First, as I was reviewing the companies, several looked very, very similar. Finally, I found that Endurance International Group owns a number of hosting sites. On my list, that included Fat Cow, iPage, Just Host, and Blue Host. This thread on Web Hosting Talk has a small unofficial list. These companies all may be great, but when you find a top 10 list of hosts, and they are all part of the same parent company, you begin to wonder about the quality of the review.
After signing up for Web Hosting Hub, one of the technicians accidentally sent me a “How-To” link for another company (I think it was Inmotion). Come to find out, those two companies are sister companies. The price and sales may be different between all of these companies, but the support is the same. So, if you switch from one to the other, don’t expect any different technical support.

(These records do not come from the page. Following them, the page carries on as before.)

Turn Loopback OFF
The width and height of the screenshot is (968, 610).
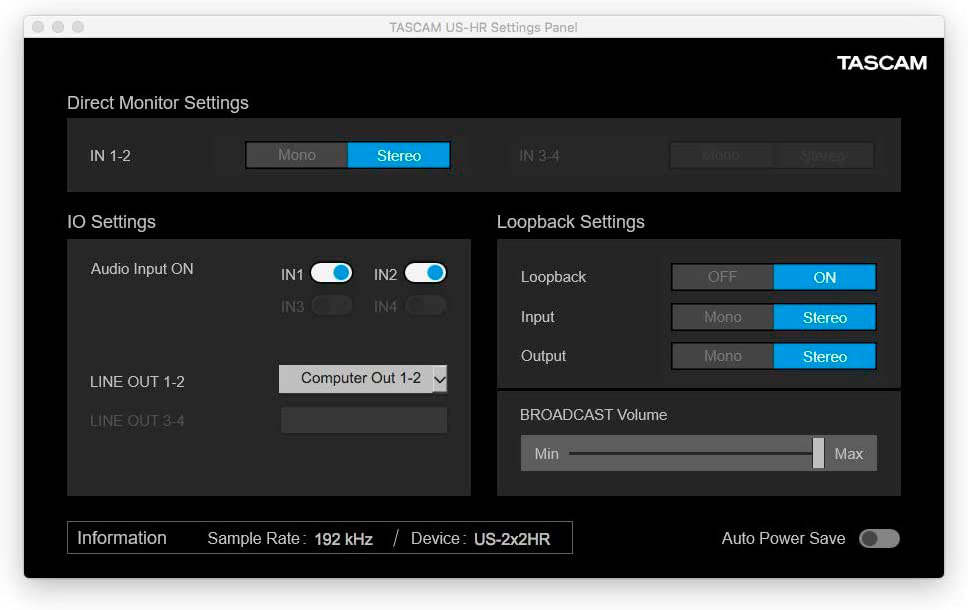(722, 277)
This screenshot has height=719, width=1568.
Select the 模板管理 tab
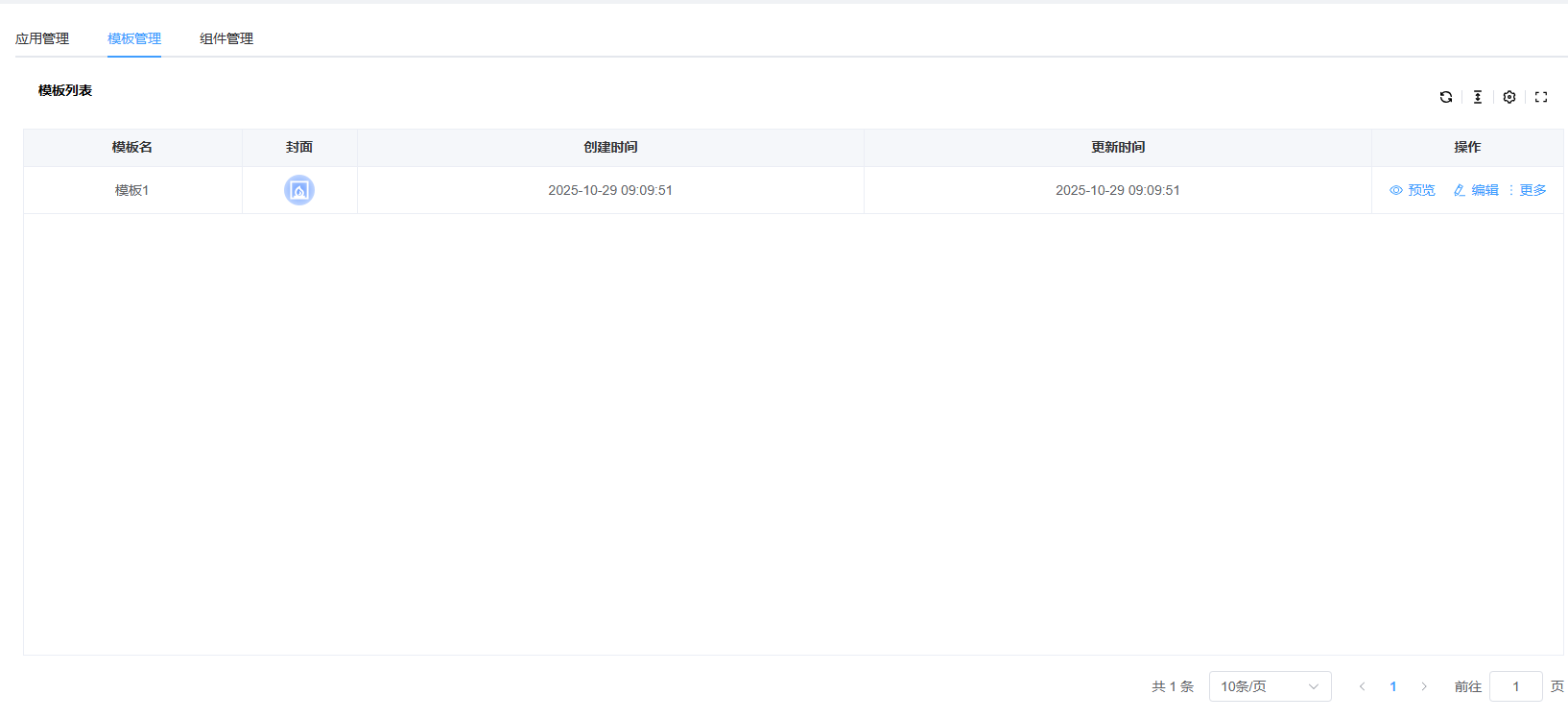click(134, 38)
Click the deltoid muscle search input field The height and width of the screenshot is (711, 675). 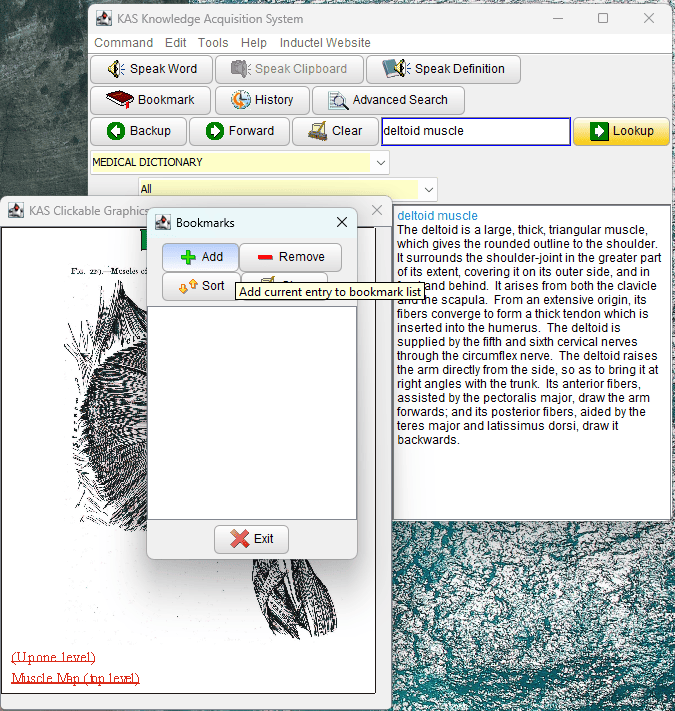pyautogui.click(x=474, y=131)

One reliable way to find out issues is to look up the Better Business Bureau. You can see the number of complaints against the company there. I don’t know how many people actually go to the Better Business Bureau or do they complain in forums and such. So, forums may be a better place to look.
Lesson #3: Plan Ahead
Your current host will probably automatically renew your domain name and your hosting. Lunarpages sent me a reminder/warning that they were going to renew, but I think you should be at least starting to plan what to do a month before your service is up. Here’s what you have to allow time for:
- Give your current host notice that you are not continuing
- Research time to pick your new host
- Time for migrating your pages, applications, databases, etc to the new host
- Transferring the domain name: there are waiting periods for the host to transfer, plus multiple companies and steps involved
All in all, you should probably allow a month of overlap between the two contracts.
Lesson #4: Monitor Better
When on Lunarpages, I had a couple of issues where I visited my site, and the database was unreachable or the site wouldn’t load. It was intermittant, and I never could nail down any exact problems.
I ran across this service: pingdom. Please comment if you know of other methods to monitor. Then, if I have issues, I know how bad they are and have concrete proof.

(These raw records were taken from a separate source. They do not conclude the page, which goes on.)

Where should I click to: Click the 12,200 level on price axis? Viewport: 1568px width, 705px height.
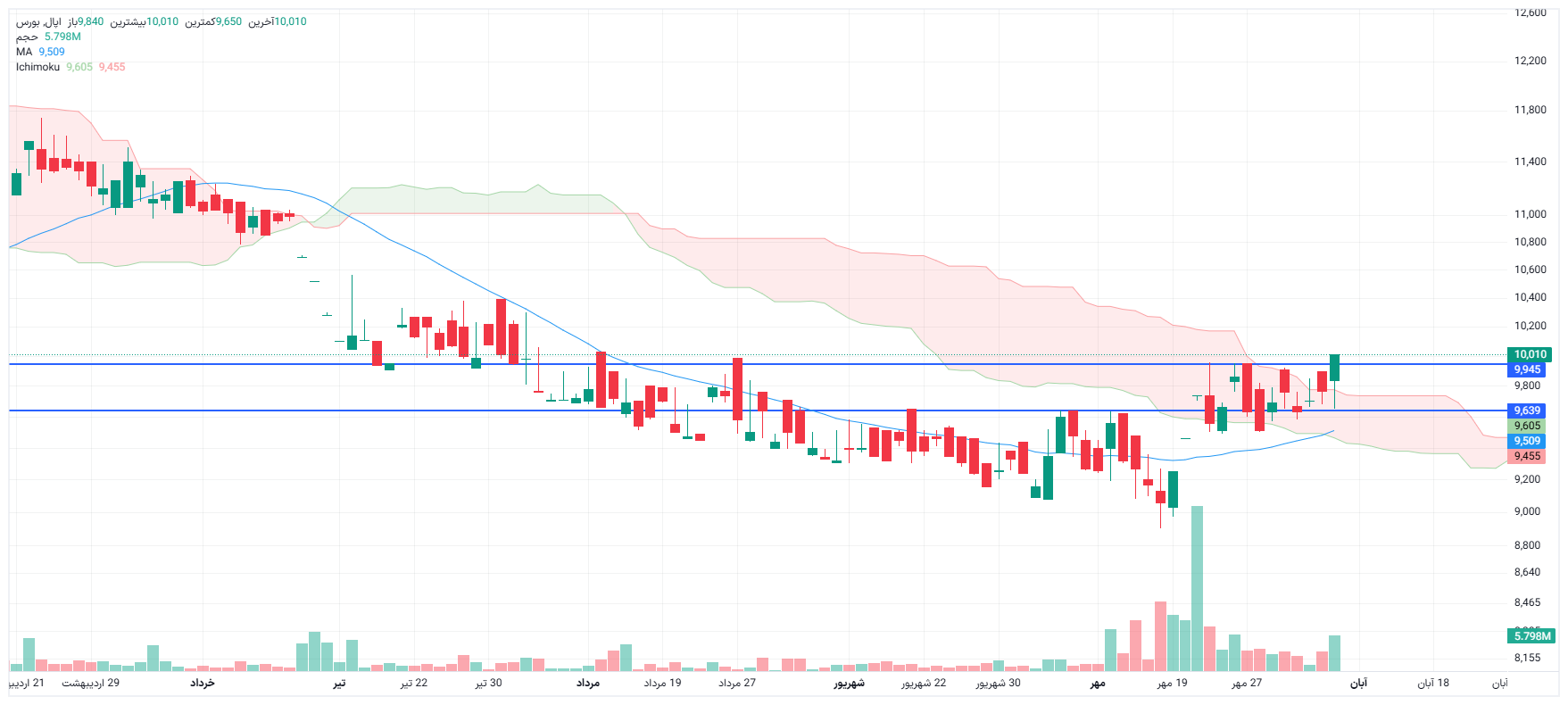pyautogui.click(x=1531, y=61)

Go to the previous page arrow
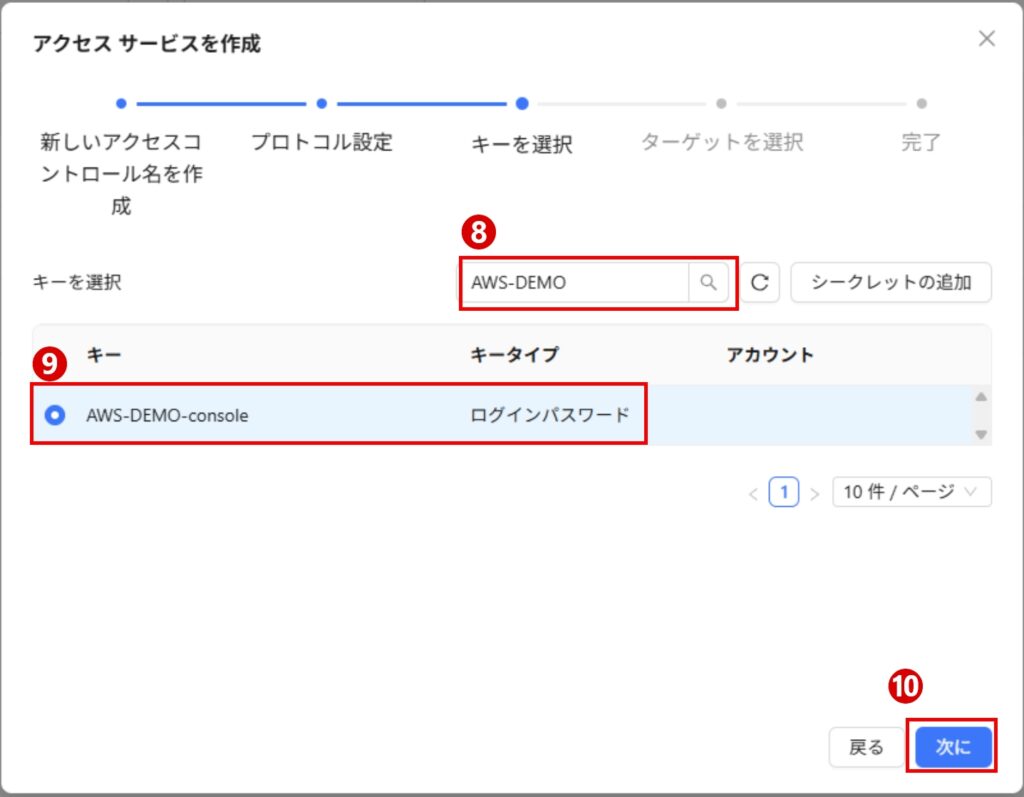(753, 493)
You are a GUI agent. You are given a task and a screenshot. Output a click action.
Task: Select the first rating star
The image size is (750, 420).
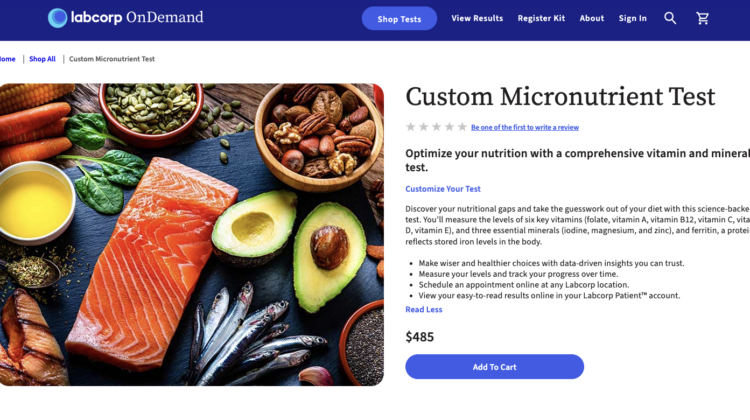410,127
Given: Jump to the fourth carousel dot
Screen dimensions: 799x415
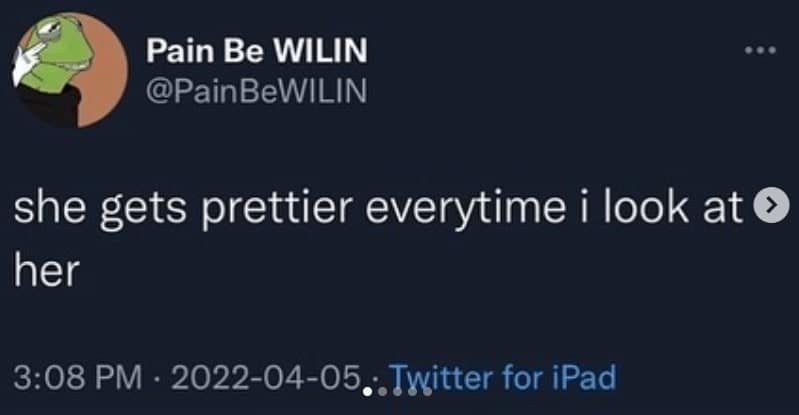Looking at the screenshot, I should [x=411, y=393].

Lesson #5: SSL is Expensive
I still haven’t found a definite solution to SSL. The issue is that using any kind of site that requires a password is insecure if you don’t have an https page. The biggest danger is if you access your site using your password on a public network: restaurant, airport, library, etc.

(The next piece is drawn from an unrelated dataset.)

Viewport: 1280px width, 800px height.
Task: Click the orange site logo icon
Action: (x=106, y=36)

The issue is that to do SSL, you have to have a dedicated IP address. Then, you have to pay for a certificate. Price it out, and I think you will find that this might just double your cost.
The two options that I need to research are shared SSL and Start SSL. The problem with shared SSL is that you can’t use your domain name to access your site. So, I have to figure out how to configure WordPress to work with that. Start SSL claims that they will give you a free certificate, but Web Hosting Hub told me that it would cost $25 to install the certificate.
I have tried looking into different encryption schemes and Open ID to at least prevent sniffing passwords, but I keep coming back to the same thing. There is no alternative to SSL.